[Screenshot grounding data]

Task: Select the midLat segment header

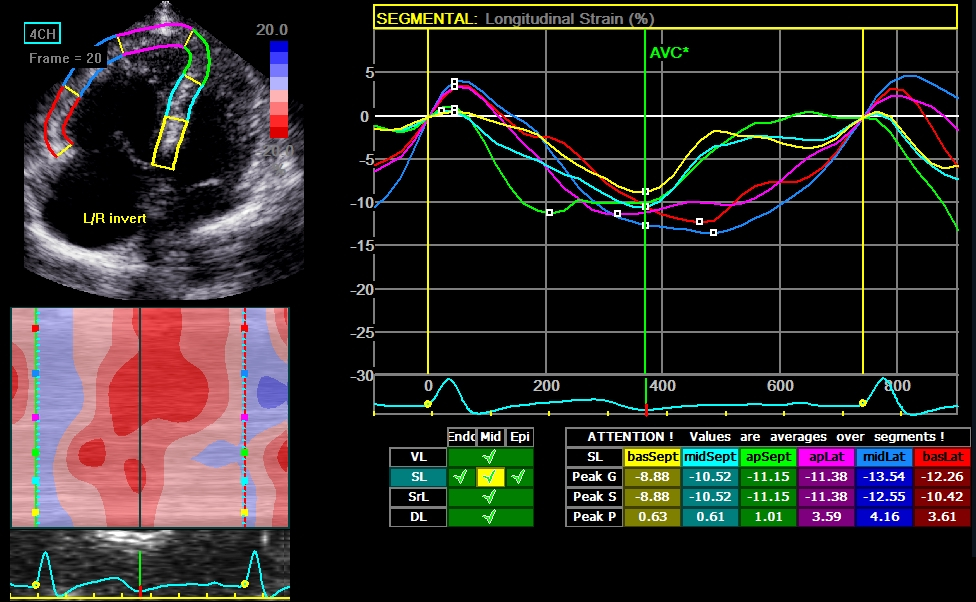Action: point(882,457)
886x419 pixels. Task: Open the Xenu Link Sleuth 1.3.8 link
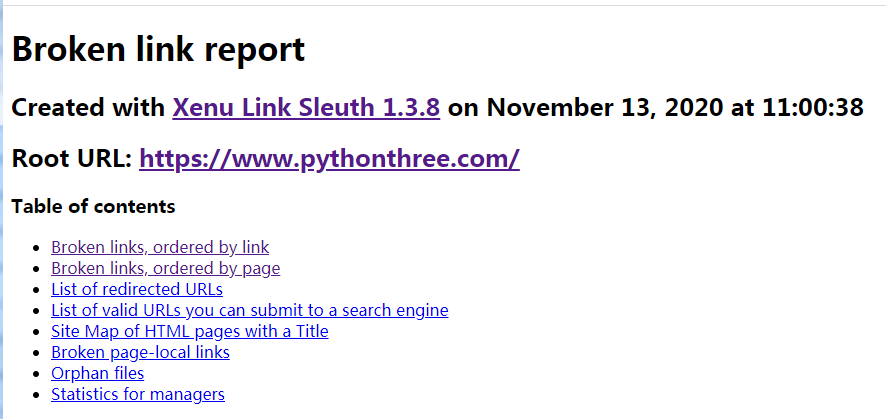click(x=306, y=108)
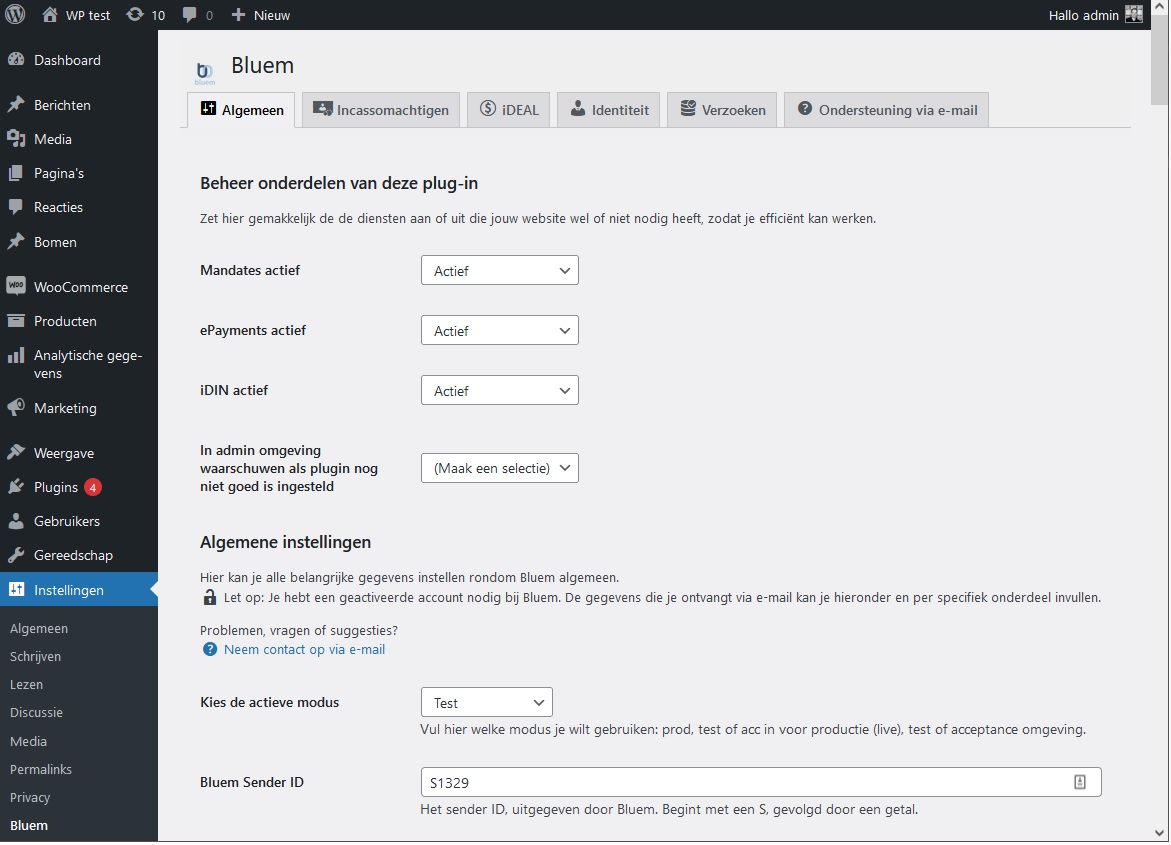Expand the Maak een selectie dropdown

(x=499, y=467)
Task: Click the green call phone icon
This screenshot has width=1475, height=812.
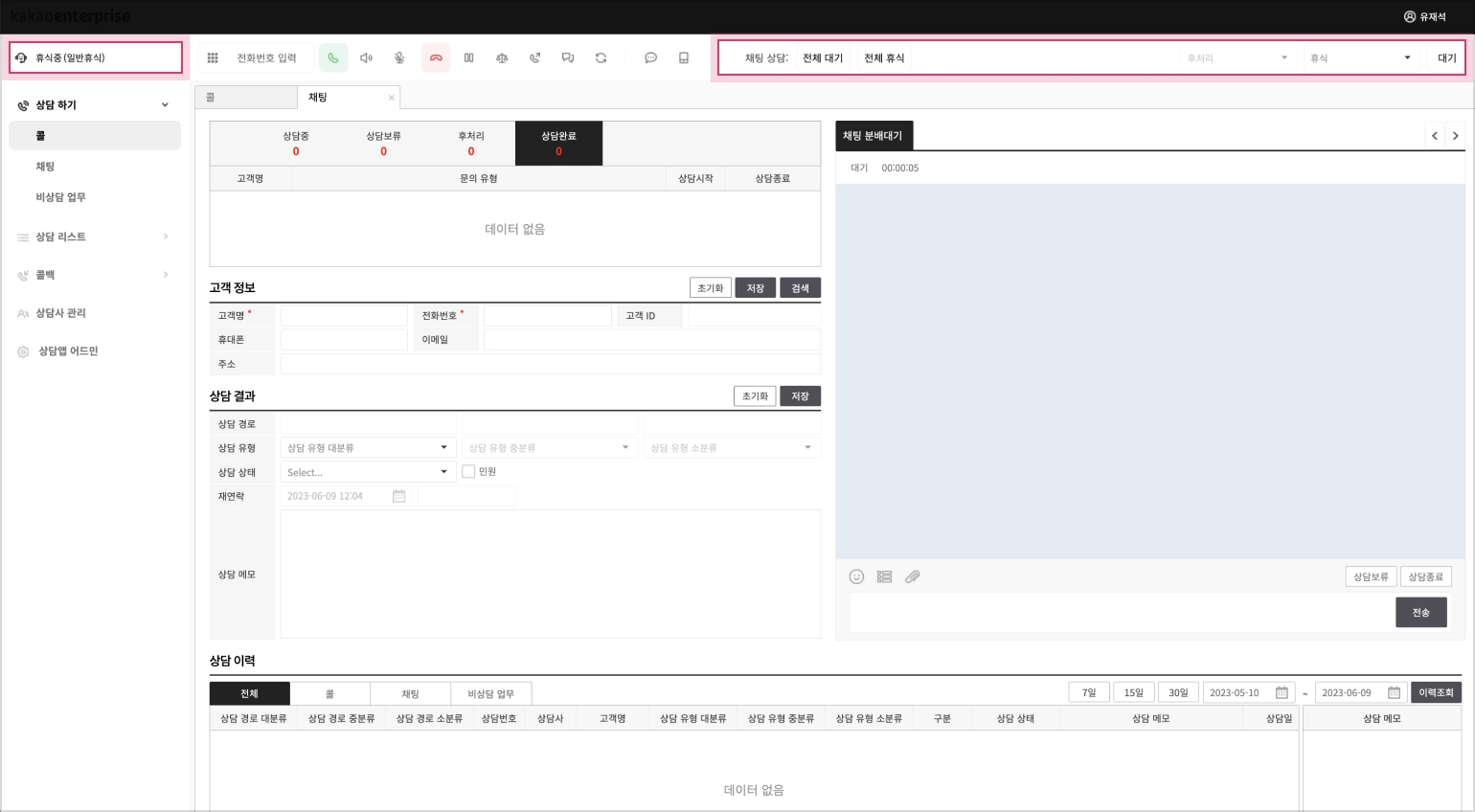Action: click(333, 58)
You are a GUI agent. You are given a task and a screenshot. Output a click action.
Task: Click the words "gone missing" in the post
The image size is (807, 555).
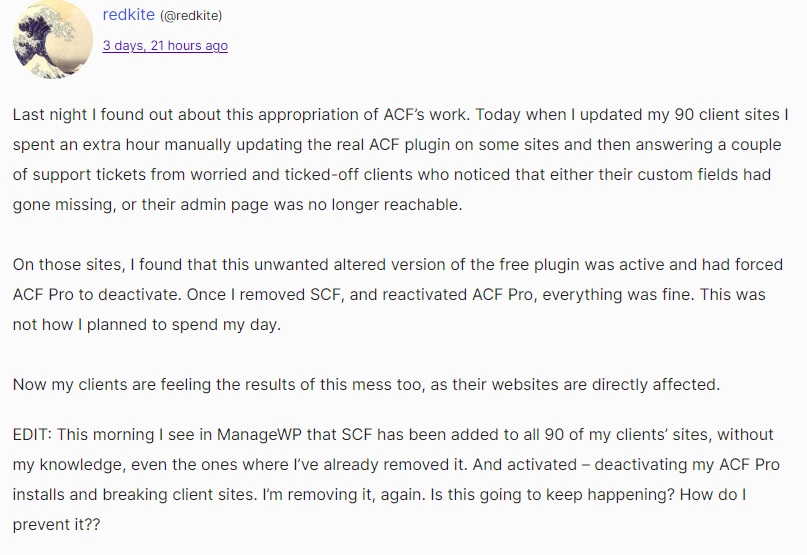[x=59, y=203]
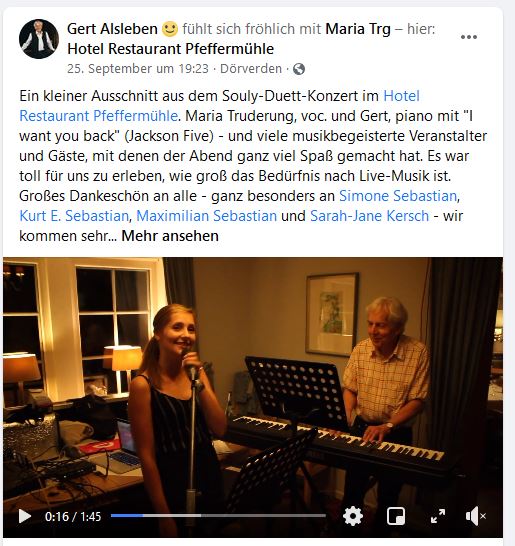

TASK DETAILS: What you produce should repeat the data word for word while omitting all images.

WRITTEN SOLUTION:
Task: Select the midLat segment header

Action: point(882,457)
886x419 pixels. Task: Open the Xenu Link Sleuth 1.3.8 link
click(x=306, y=108)
Expand the Maak een selectie dropdown

(x=499, y=467)
Task: Click the green call phone icon
This screenshot has width=1475, height=812.
Action: click(333, 58)
You are a GUI agent. You are given a task and a screenshot. Output a click action.
Task: Click the words "gone missing" in the post
The image size is (807, 555).
[x=59, y=203]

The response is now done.